A few years ago I heard this quote:
“How You Do Anything is How You Do Everything”-Martha Beck
It’s one of those quotes that once you hear it, you can’t get it out of your head.
The funny thing is that I can’t get it out of my mind because I can’t decide whether or not I actually agree with it!!
What do you think? Is it really true? Or is it a big exaggeration?
I first heard this quote on a podcast. The podcaster believed this quote 100%.
Here’s what I think: I think it’s MOSTLY true, but not always true.
Example Where It’s True For Me
At work, I’m responsible for doing lots of fine-detailed work. When I finish doing my work and I’m ready to turn in an assignment, I check my work carefully.
I check and double-check. I can check it up to 5 times to make sure there are no mistakes.
Here’s where this shows up in my life:
- After I make a recipe, I re-check the ingredients list to make sure I didn’t accidentally leave out an ingredient. This double-check has saved me many failures, trust me!
- Before I send an email, I usually re-read it a few times to make sure I don’t have typos.

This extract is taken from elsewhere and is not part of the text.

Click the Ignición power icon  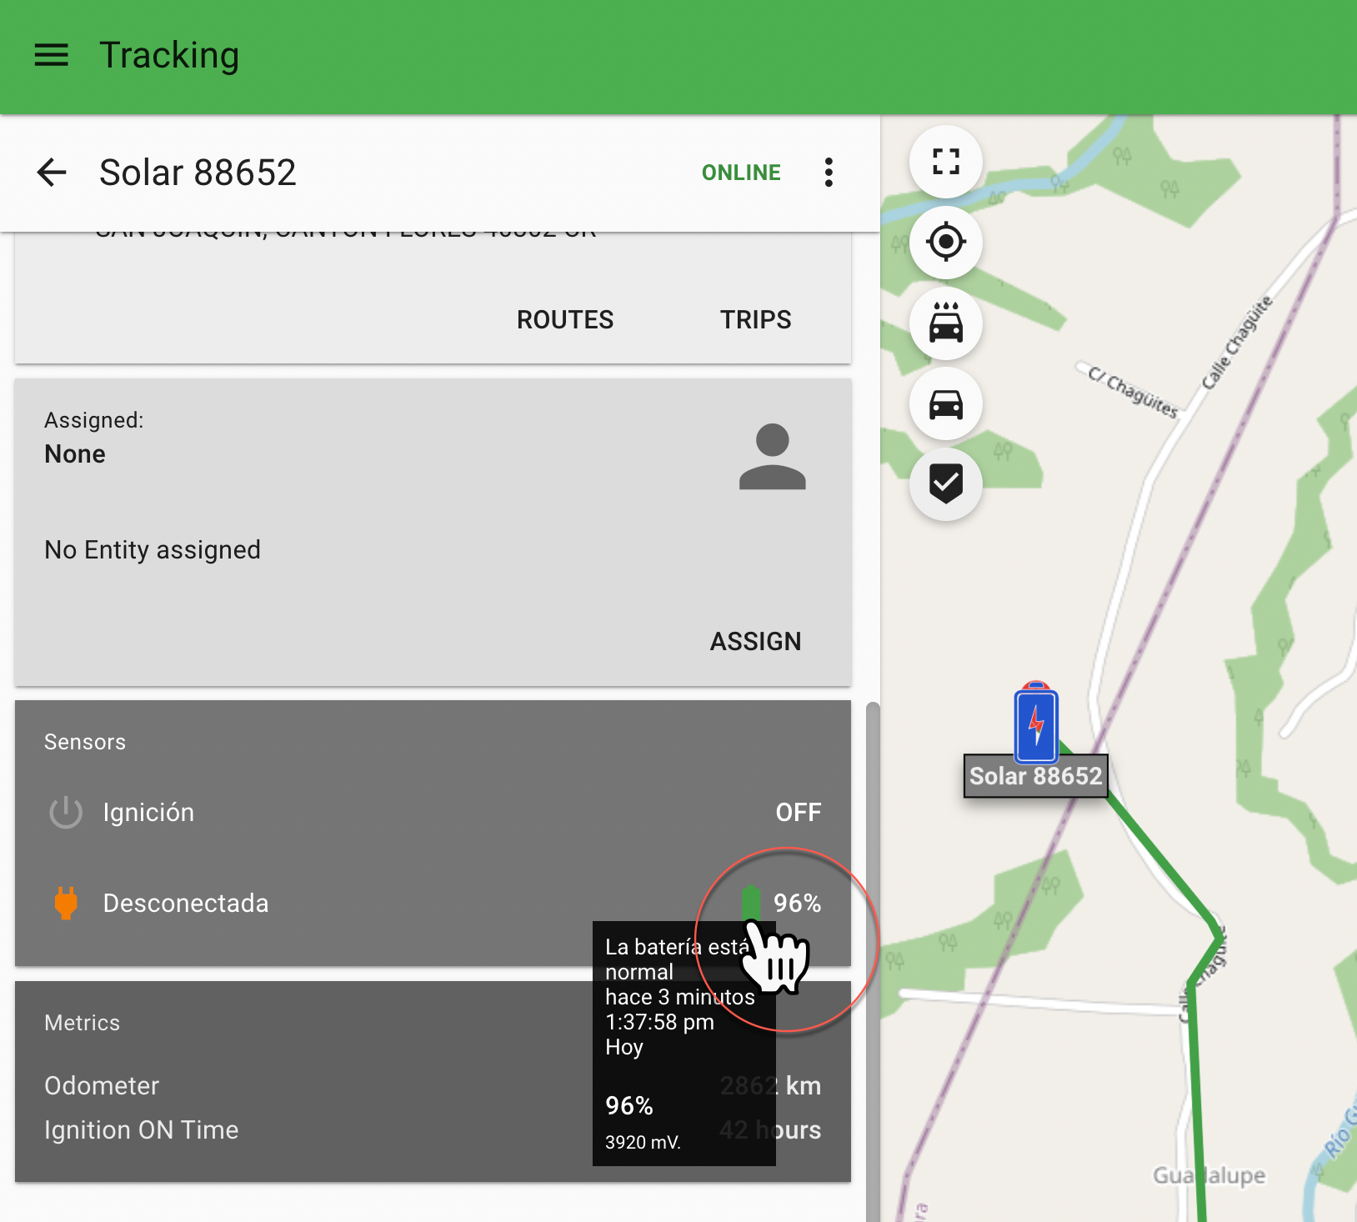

- After I edit a podcast, I listen to it just one last time to make sure I didn’t miss anything that needed editing.
In this example, you can see how I double-check my work in the office reflects how I double-check everything in my life. Everything! From small to big I double-check.
Example Where It’s Not True For Me
But I also have examples in my life where I’m not consistent.
Let me give you an example.
The inside of my kitchen cabinets are incredibly organized. Every time I open my cabinets, it’s like I hear the angels sing.
I have containers for my dry goods. They’re all the same kind, all clear containers with purple lids. And the item in each container has a neat label indicating what’s in it.
My spices are on lazy susans and are very easy to find. It feels so efficient!
But I don’t have other places in my house that are like this. Sure, I have a few, but most don’t look like this.
I would LOVE for my whole house to resemble these kitchen cabinets, but it doesn’t always work out that well.
Here’s Why I Think the Rule Doesn’t Always Apply
As a coach, I’ve learned that everyone has mental blocks around things. These mental blocks can be limiting beliefs, messages that you learned as a kid, assumptions, etc.
These limiting beliefs can get in your way so that while you SHOULD be the same in all parts of your life, but sometimes you’re not.
My limiting belief is that kitchens are easy to organize but other places in the house are harder. See, it’s not necessarily true, but I believe it. So I’m able to make my kitchen dare I say “perfect” but I have this message (that doesn’t serve me) that keeps me from believing I can do this in the rest of my house.
Noticing Your Limiting Beliefs
I think it’s important to notice when you’re different in one area of your life than you are in others.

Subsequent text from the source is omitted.